It's not as successful a piece
of music, to me, as Home Sexuality, or even Blossom - which features some
lovely guitar playing - but I apologise for calling it "annoying"!
As a last word on this album, I have to say that it was an inspired choice to
have your Blah Overture opening the CD and Jean Martin's Sonata Tragica ending it. Both
pieces are, shall we say, similar but different, and bind the collection
together like the first and last page of a novel does.
JH: I don't think there is a
question in there but just as a point of interest It's Only Life is my pride and joy.
I realize how annoying it is. Really! My wife calls it 'tedious'. But I love
it. I only wish it was longer. I could tell you how I wrote it but you
wouldn't believe me.
JG: Go on, try me!
JH: Very well. I don't remember exactly but it was something like this: I
took the first bar of the first solo
transcription in the Charlie Parker Omnibook (by Jamey Aebersold), and then
followed it with the second bar of the second transcription and so on. When I
got to the end of the book I would take the 2nd bar of the first
transcription and so on. I then compressed it all into the range of an
octave, halved the rhythmic values twice, inverted and wrote it backwards.
There was also some repetition and transposition involved but I don't
remember what I did there. It took forever. It occurred to me after that I
could have just written something like that without going to such lengths but
there was something I really enjoyed about doing that. And like I said, I really
love the recording of that piece. Weird eh? I don't know anyone else who
likes it.
JG: Sometimes it's all in the
process, I guess. I like it though.
Excuse my ignorance here, but
does this band (Blah Blah 666) perform live? How has that worked out both for
you and for your audiences? I imagine it's a much more rewarding experience
than performances of the more experimental material? Although perhaps this is
an unfair question, considering the totally different nature of the music.
JH: Yes we've played a handful
of times live and it is a very good time.
JG: I imagine it's a much more
rewarding experience than performances of the more experimental material?
JH: No, I don't think so
actually.
JG: Although perhaps this is an
unfair question, considering the totally different nature of the music.
JG: No I don't think it's unfair
I'm just not sure why you think it would be more rewarding. It's not. In fact
it's rather a pain in the ass to get that group of people in the same room
together and there is a lot of music to read.
JG: Then why do it? Is your
stripped-down, minimalist music (as with Freedman) then just partly an
excuse to avoid the hassle of having to get the band back together in one
place?
JH: Yes, partly.

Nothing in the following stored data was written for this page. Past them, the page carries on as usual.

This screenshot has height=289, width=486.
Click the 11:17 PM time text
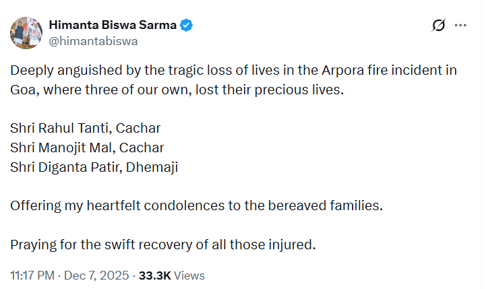[31, 276]
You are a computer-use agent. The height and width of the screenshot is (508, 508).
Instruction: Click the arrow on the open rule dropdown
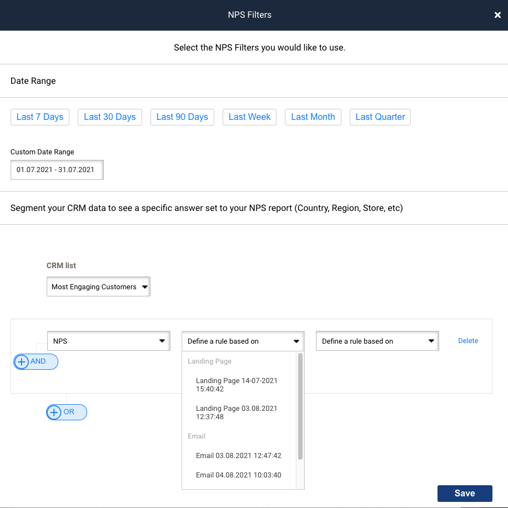click(298, 341)
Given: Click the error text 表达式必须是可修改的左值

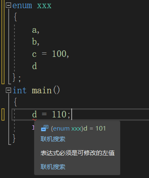Looking at the screenshot, I should (x=78, y=153).
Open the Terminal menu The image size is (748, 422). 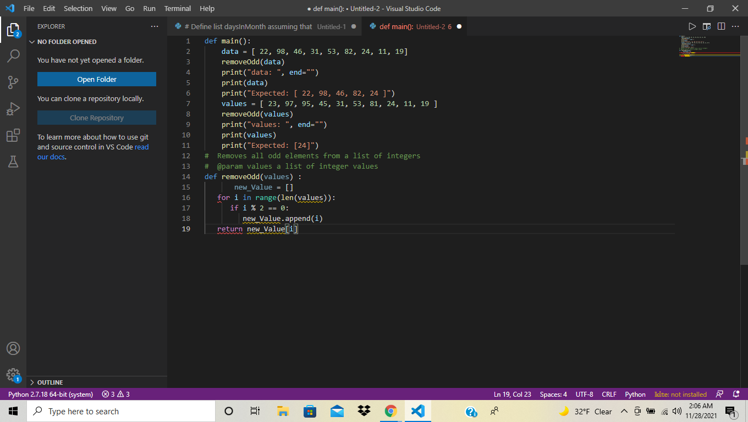177,8
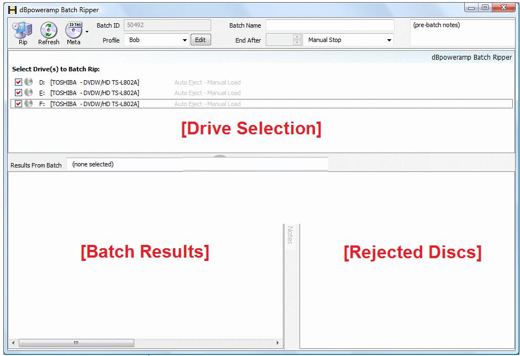The height and width of the screenshot is (356, 520).
Task: Open the Notes side panel
Action: tap(291, 235)
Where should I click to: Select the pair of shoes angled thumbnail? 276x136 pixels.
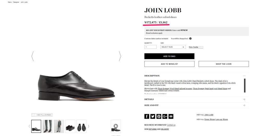pyautogui.click(x=70, y=126)
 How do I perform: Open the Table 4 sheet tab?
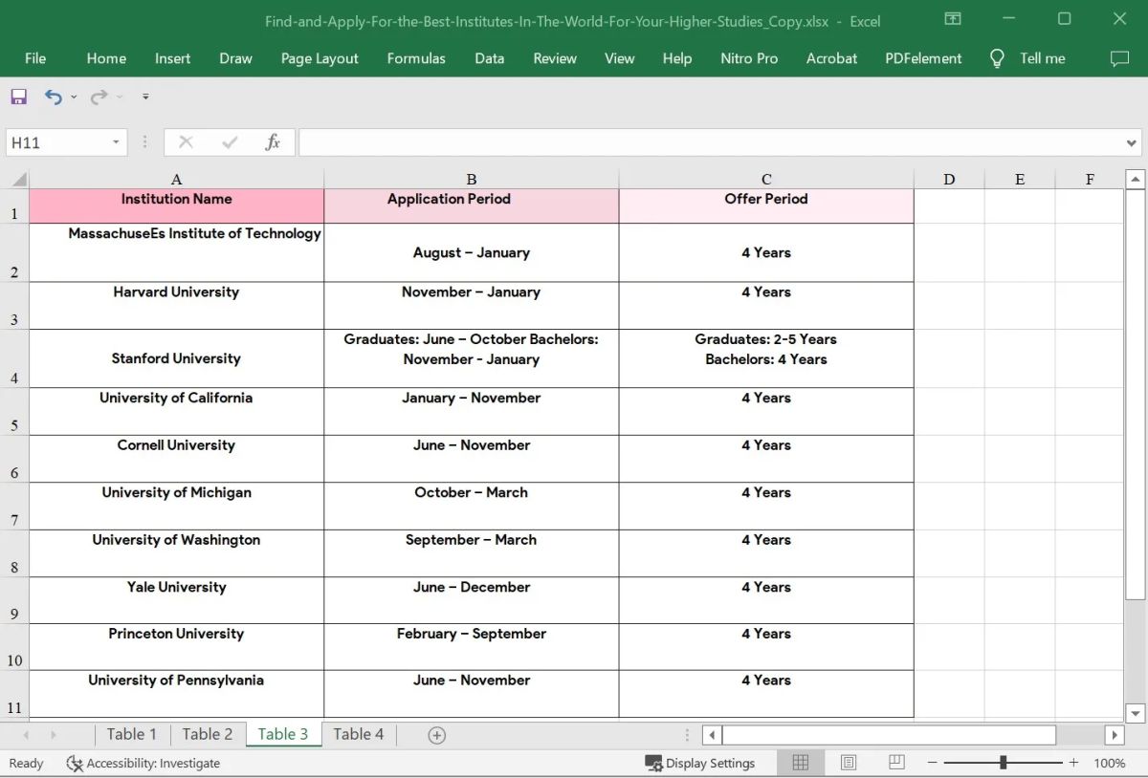point(358,734)
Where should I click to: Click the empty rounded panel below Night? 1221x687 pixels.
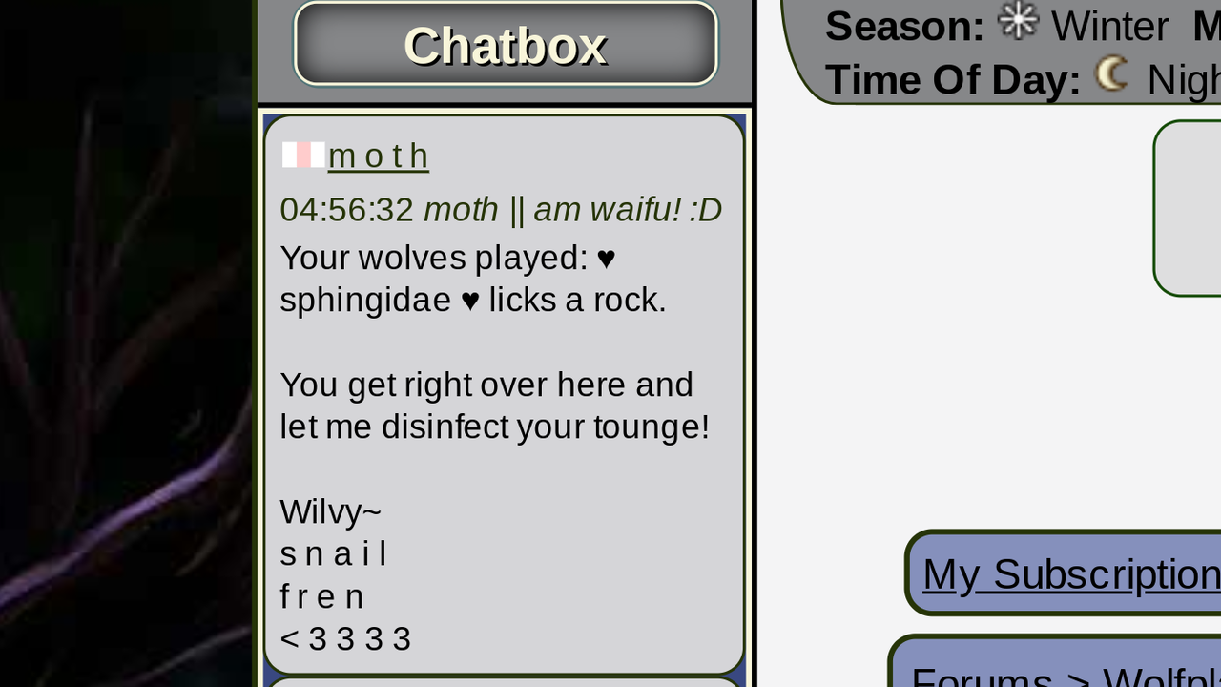[x=1188, y=208]
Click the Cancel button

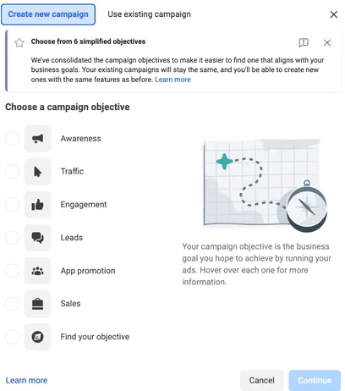pyautogui.click(x=261, y=380)
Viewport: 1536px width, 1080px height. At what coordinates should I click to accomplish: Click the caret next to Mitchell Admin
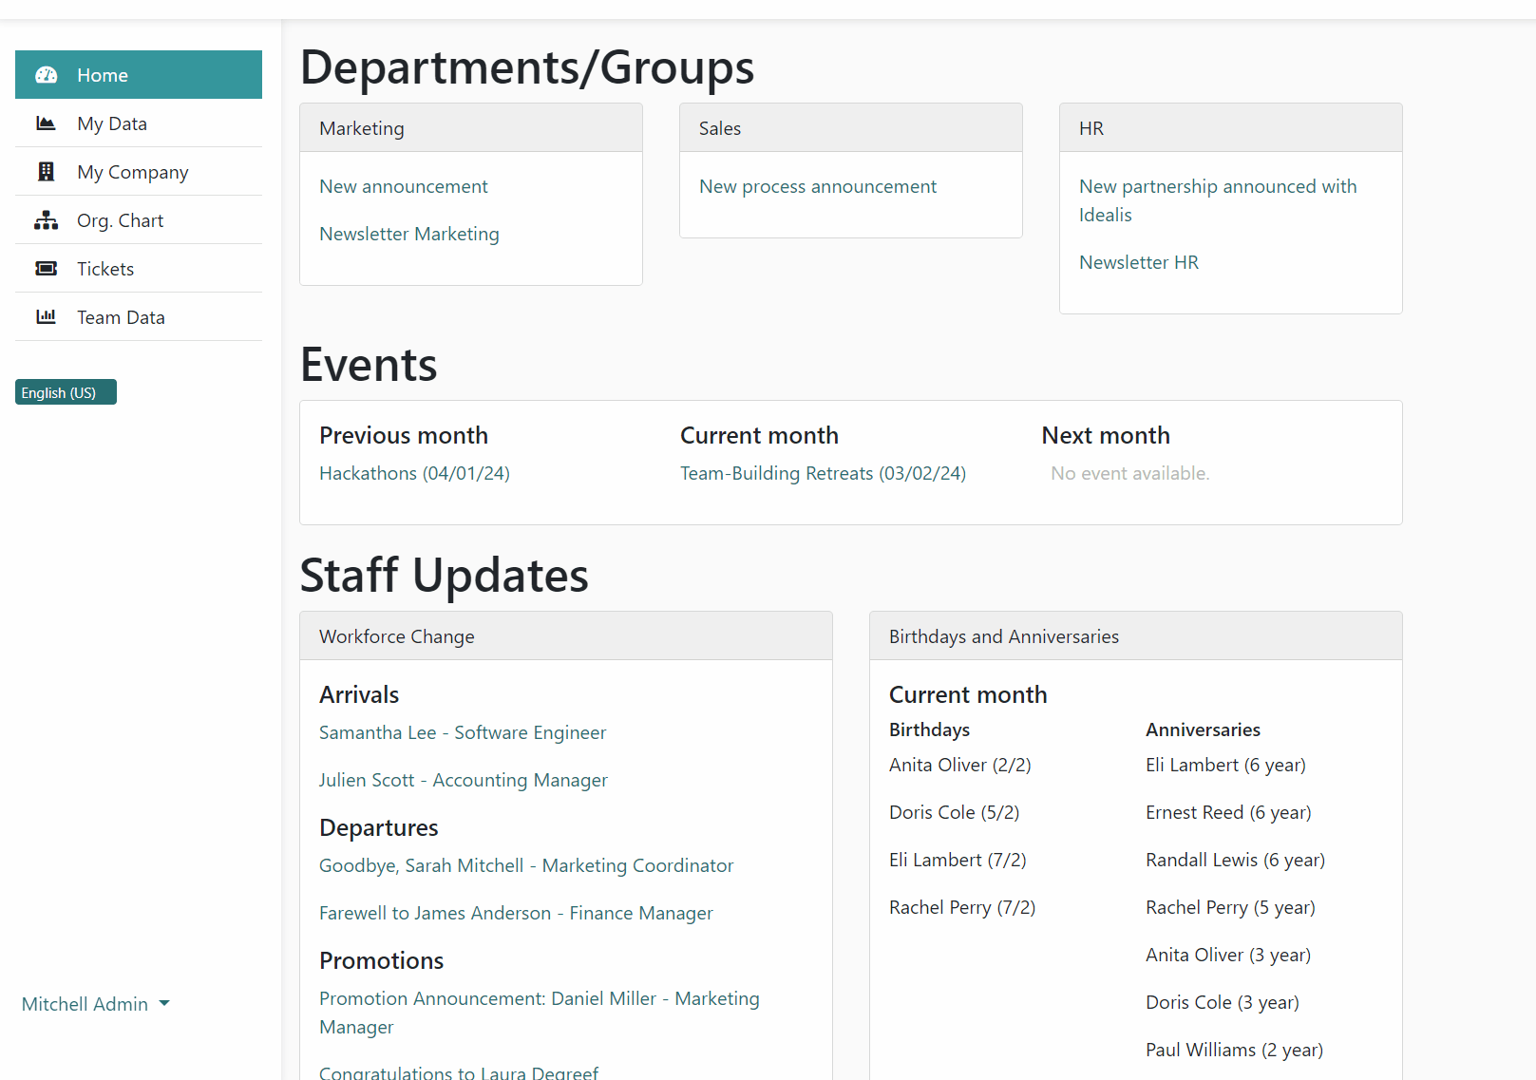tap(164, 1003)
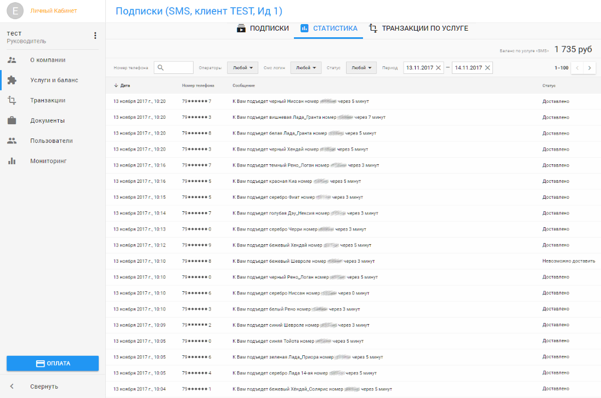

Of course.
JG: I can't believe that for a
second!
JH: Believe it!
JG: What, not having to read
music in order to play?
JH: We read music playing the
Freedman book. He published a book of tunes. It's very readable and handy.
JG: Let's go back to Blah Blah
666 again. Is there no improv. involved with the group - in the studio or
live?
JH: Yes, of course but it has
more to do with improvising a set - what tunes we play and how we segue
between them and how they are deconstructed. It's mostly about putting on a
bit of a show I think whereas typically straight improvising without fixed material is for me a more
internal, generally quieter
thing.
JG: I'm probably imagining it (It's
Only Life
rather than, say, Freedman) as being more rewarding because I'm approaching
this as a listener rather than as a (the) musician - it's always going
to be more rewarding for 99% of your audience, isn't it?
Can you try to say why
performing Freedman
rather than the band stuff is more rewarding to you. I'm sorry to keep going on
about this but I'm trying to pin you down - to understand your motivation.
JH: Intimacy. Simplicity.
Clarity. Economy. Illusory!
JH: Who or which %99 of my
audience are you referring to? Authenticity is the thing that I find people
respond to regardless of what it is your pushing through the air. If you mean
something like "generally speaking" I still answer no. NO, NO, NO.
It's either happening or it is isn't right? And it's easier to make it
happen, for me, with the lamb than the lion.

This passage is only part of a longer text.